Как офицеры, так и солдаты, среди которых запасных было очень мало, шли на войну очень весело, совсем не чувствовалась в них тревога перед грозной неизвестностью. Молодежь расспрашивала Врангеля и моего брата, проделавших всю японскую войну, о разных практических вопросах, но все это делалось совершенно спокойно. Военный опыт старших офицеров сказывался уже здесь, далеко еще от фронта, в целом ряде мелочей, и при отправке, и в движении.
Между прочим, помнится мне, как Врангель на одной из станций подозвал к себе одного унтер-офицера, чтобы отдать ему какое-то приказание. Фамилия этого унтер-офицера почему-то запомнилась мне, и вспомнилась через полгода, когда я услышав рассказ одного из офицеров полка про гибель этого и другого унтер-офицера: их эскадрон во время Августовских боев, в сентябре, должен был под давлением германцев отойти, причем оба они, серьезно раненые, не могли быть вынесены. Через несколько часов, получив подкрепления, эскадрон перешел в наступление и вновь занял свою прежнюю позицию, на которой и нашел обоих этих унтер-офицеров, но уже убитыми, с снесенными саблями черепами и с выковырянными остриями сабель мозгами, лежавшими тут же рядом.
В Гатчине вокзал был переполнен, и эшелон провожали криками «ура», но ничего особенного здесь не было, зато на следующих станциях проводы имели везде трогательный и часто величественный характер, особенно на Сиверской, где в конце июня Конная Гвардия была на сторожевке и где тогда и офицеры, и солдаты свели много знакомств. Повсюду солдат одаряли сладостями, фруктами, чаем, сахаром и папиросами, многие совали им деньги. При отходе эшелона везде гремело «ура» и почти везде пели «Боже, царя храни». Словом, бóльший подъем трудно было себе представить. Благодаря всем этим проводам, лишь поздно ночью удалось нам всем улечься, чему, впрочем, способствовало и приподнятое у всех нервное настроение. На следующее утро настроение на станциях было уже не то: вместо русской массы здесь видны были больше евреи, которые относились к проходящим войскам безразлично, русских было немного, и только иногда бывало видно, как к солдату подойдет какая-нибудь женщина и сунет ему белого хлеба, яблоки или иную какую-нибудь снедь.
Перед входом на станцию Вильно, уже поздним вечером, нас довольно долго продержали у семафора. Кое-кто уже спал, женатые офицеры проводили последние минуты с женами своими, я же гулял вдоль полотна с младшим Катковым, делившимся со мной своими опасениями за судьбу своих близких в случае, если он будет убит, в чем он был уверен — предчувствие, которое его не обмануло.
Около 12 часов ночи мы были в Вильне. Вокзал оказался переполненным.
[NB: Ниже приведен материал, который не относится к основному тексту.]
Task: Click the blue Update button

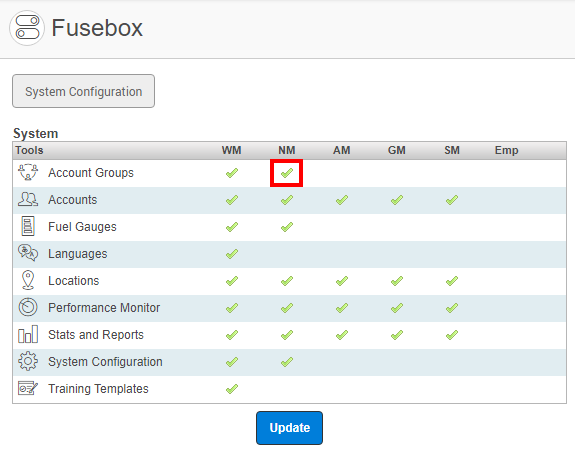Action: [x=289, y=428]
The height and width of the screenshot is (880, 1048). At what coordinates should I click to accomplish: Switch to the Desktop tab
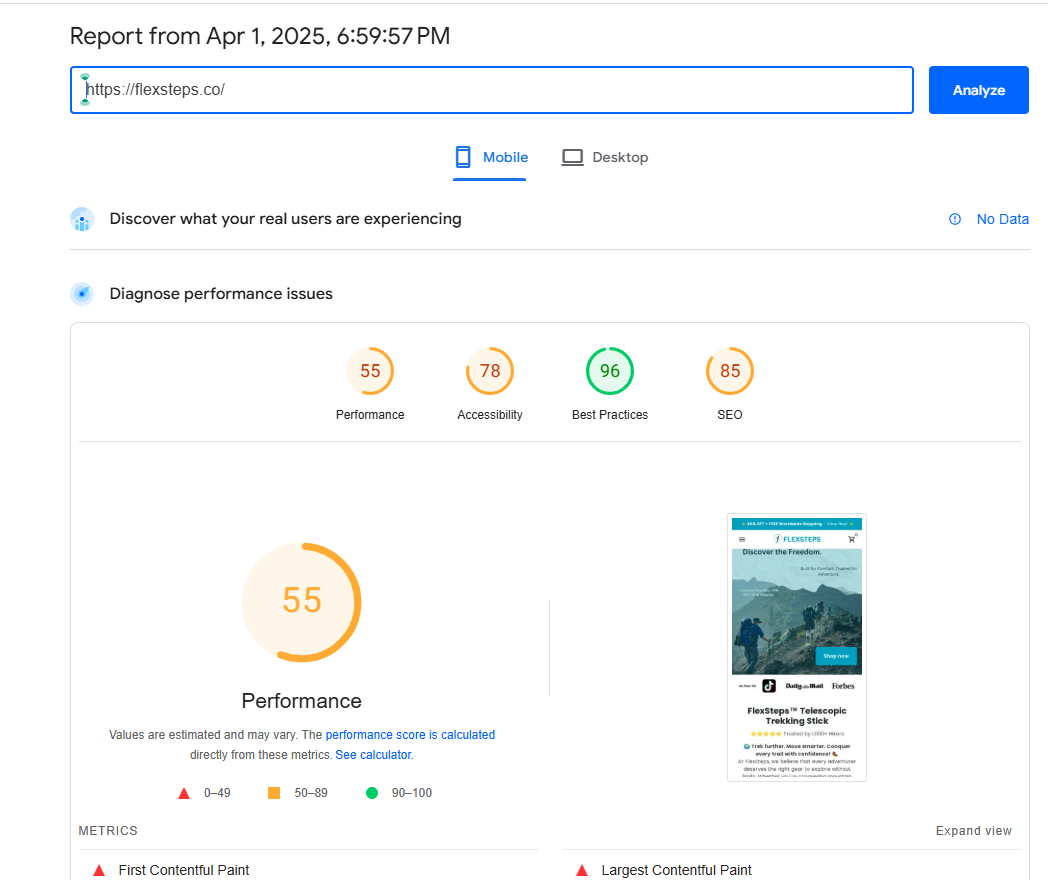click(x=605, y=157)
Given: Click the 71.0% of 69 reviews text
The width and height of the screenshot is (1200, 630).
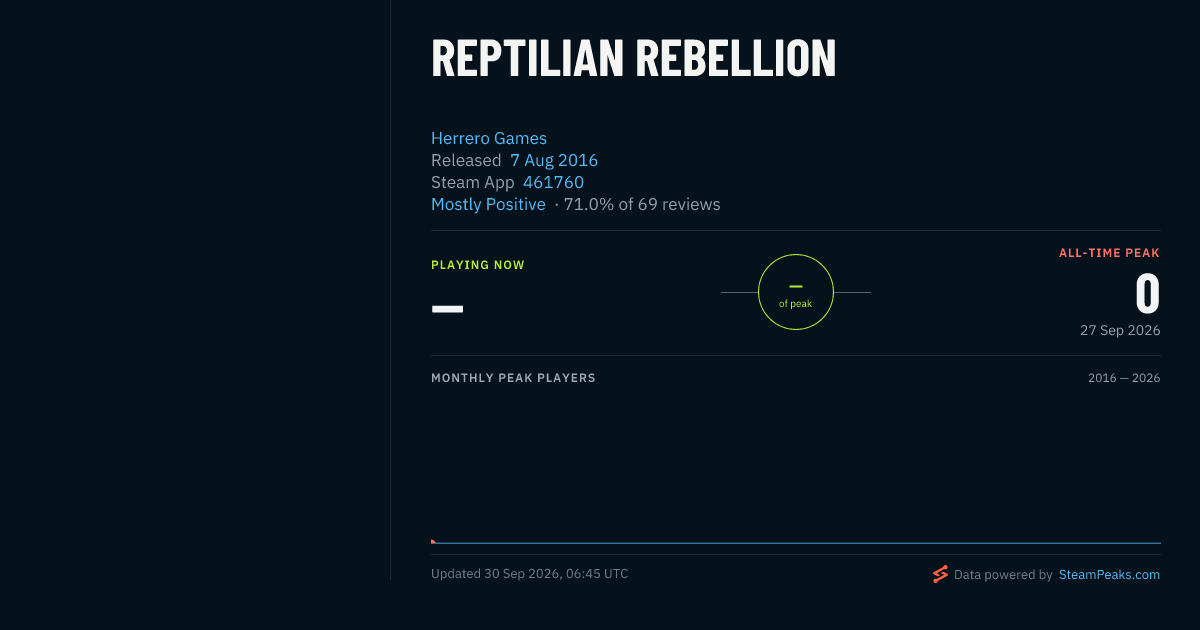Looking at the screenshot, I should click(x=642, y=204).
Всюду, где было только возможно, лежали и спали люди, большею частью целыми семьями; в громадном большинстве это были евреи. Как оказалось, комендант крепости Ковно (тогда это был, кажется, приобретший себе позднее позорную известность своим бегством из крепости, когда некоторые форты ее были заняты немцами — генерал Григорьев) распорядился срочно выселить из города Ковно все еврейское население, и вот часть его я и видел перед собой. Впервые увидел я тут сцену, подобные которым позднее — в 1916–1917 гг. — стали обычными: отходил поезд на Минск, и при мне, ожидавшая его толпа, брала его приступом — влезала не только через двери, но и через окна, кое-как протаскивала затем багаж. Но, конечно, не всем это удавалось, и по уходе поезда на платформе осталось порядочно багажа, который не смогли втащить в вагон, и среди него несколько горько плачущих женщин и детей, прочие члены семей которых уехали с поездом, невольно разлученные с ними. Начиналось знакомство с ужасами тыла войны.
Проехав от вокзала несколько шагов, у узких Остробрамских ворот, я был задержан Оренбургским пехотным полком, выступавшим из города на фронт уже во вполне мобилизованном виде. Кроме этого, в эту чудную летнюю ночь война не сказывалась в городе ничем.
На следующее утро я отправился первым делом в лагерь, где помещался еще штаб командующего войсками округа, генерала Ренненкампфа, назначенного ныне командующим 1-й армией. О личности этого генерала, которого я видел лично всего-навсего 2 или 3 раза, много говорить не приходится: по всему, что о нем приходилось слышать, это был тип средневекового кондотьера. Лично очень храбрый, сам прекрасный кавалерист, он был очень хорош на должностях до корпусного командира включительно, и во время японской войны оказался одним из немногих генералов, заслуживших себе хорошее боевое имя. Но, к сожалению, уже тогда слишком свободное расходование им казенных денег вызывало на него немало нареканий. Тем не менее, это был один из тех генералов, на которых перед войной более всего надеялись.